Alberta bereitet laut Angaben einen Vorschlag für einen allgemeinen Korridor statt einer festgelegten Trasse für eine geplante Ölpipeline mit einer Kapazität von einer Million Barrel pro Tag zur Nordküste von British Columbia vor. Damit sollen politische Gespräche und Konsultationen mit indigenen Gemeinschaften zu einem Projekt wiederbelebt werden, das im Erfolgsfall langfristig einen neuen Ausfuhrweg für westkanadisches Rohöl zu Pazifikterminals schaffen könnte.

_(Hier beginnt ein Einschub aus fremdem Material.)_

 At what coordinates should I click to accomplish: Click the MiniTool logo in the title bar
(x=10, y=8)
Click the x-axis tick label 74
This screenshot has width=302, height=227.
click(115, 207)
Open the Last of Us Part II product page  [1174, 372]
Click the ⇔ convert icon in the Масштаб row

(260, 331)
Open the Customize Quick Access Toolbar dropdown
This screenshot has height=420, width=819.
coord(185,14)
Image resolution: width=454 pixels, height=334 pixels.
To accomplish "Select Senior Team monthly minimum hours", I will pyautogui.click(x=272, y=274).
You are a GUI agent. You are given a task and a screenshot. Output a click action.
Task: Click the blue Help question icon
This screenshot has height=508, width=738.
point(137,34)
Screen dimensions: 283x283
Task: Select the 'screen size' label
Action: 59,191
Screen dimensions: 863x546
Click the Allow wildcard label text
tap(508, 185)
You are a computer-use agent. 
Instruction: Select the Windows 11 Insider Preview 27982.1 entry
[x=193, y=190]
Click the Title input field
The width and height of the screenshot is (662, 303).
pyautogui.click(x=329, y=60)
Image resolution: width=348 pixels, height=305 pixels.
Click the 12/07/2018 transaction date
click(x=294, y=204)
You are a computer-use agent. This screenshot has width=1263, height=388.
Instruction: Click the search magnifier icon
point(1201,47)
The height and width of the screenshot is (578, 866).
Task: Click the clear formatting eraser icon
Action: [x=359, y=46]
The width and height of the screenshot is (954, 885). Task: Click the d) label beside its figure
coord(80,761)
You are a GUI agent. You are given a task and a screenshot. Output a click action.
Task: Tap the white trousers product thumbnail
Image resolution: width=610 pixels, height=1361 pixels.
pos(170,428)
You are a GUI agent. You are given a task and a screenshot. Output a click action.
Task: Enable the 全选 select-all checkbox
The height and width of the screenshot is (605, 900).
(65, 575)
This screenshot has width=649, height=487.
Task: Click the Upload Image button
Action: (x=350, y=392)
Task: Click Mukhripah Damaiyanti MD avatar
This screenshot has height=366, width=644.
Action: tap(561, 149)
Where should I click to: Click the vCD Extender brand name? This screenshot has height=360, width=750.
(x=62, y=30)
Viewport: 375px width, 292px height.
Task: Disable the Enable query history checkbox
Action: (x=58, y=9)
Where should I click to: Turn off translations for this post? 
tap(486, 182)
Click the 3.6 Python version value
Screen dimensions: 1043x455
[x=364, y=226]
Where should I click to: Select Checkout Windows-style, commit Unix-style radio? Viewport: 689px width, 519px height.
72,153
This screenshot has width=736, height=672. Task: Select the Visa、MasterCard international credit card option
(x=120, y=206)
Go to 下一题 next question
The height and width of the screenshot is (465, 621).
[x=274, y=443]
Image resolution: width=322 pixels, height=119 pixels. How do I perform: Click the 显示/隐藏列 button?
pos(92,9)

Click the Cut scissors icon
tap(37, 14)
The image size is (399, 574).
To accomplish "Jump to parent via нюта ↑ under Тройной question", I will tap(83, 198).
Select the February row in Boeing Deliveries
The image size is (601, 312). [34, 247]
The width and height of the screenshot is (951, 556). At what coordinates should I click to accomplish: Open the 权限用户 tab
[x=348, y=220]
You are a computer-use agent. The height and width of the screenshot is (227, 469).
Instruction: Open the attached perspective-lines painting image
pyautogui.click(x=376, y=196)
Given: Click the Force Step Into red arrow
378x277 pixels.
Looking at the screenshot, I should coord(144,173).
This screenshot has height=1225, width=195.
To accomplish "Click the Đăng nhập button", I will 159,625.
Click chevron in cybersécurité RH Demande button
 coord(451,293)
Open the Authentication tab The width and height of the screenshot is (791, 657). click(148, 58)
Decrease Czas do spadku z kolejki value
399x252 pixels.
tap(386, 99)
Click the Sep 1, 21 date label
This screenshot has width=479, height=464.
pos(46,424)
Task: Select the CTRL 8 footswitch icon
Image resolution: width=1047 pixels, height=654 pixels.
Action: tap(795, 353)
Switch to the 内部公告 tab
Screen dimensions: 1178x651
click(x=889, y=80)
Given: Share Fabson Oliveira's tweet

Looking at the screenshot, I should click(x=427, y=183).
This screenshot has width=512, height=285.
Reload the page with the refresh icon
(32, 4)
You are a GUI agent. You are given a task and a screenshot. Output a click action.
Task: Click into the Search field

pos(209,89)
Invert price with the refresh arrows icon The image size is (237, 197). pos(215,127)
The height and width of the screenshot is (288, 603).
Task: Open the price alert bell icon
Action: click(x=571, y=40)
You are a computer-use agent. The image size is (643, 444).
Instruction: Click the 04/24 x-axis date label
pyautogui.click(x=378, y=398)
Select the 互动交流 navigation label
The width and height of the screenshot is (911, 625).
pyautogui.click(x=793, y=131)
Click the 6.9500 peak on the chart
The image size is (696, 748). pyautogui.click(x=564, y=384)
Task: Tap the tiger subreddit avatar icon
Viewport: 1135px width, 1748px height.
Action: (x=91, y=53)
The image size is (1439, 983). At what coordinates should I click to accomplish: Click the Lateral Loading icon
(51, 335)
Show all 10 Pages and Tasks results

Für TankerMap ist das eine strategische Infrastrukturgeschichte mit Bezug auf künftige Tankerströme und keine akute Störung der Schifffahrt. Eine funktionierende Pipeline-Exportkette an die Westküste wäre relevant, weil sie einen Teil der kanadischen Rohölexporte zu Pazifik-Verladepunkten und asiatischen Märkten umlenken könnte und damit die Abhängigkeit von bestehenden Binnen- und US-Routen verringern würde. TankerMap-Datenkontext: Entscheidungen über Pipelines im Hinterland können die Bedeutung einzelner Häfen für Tanker Jahre vor dem ersten Fass verändern, besonders wenn neue Küstenterminals Teil der Exportkarte werden.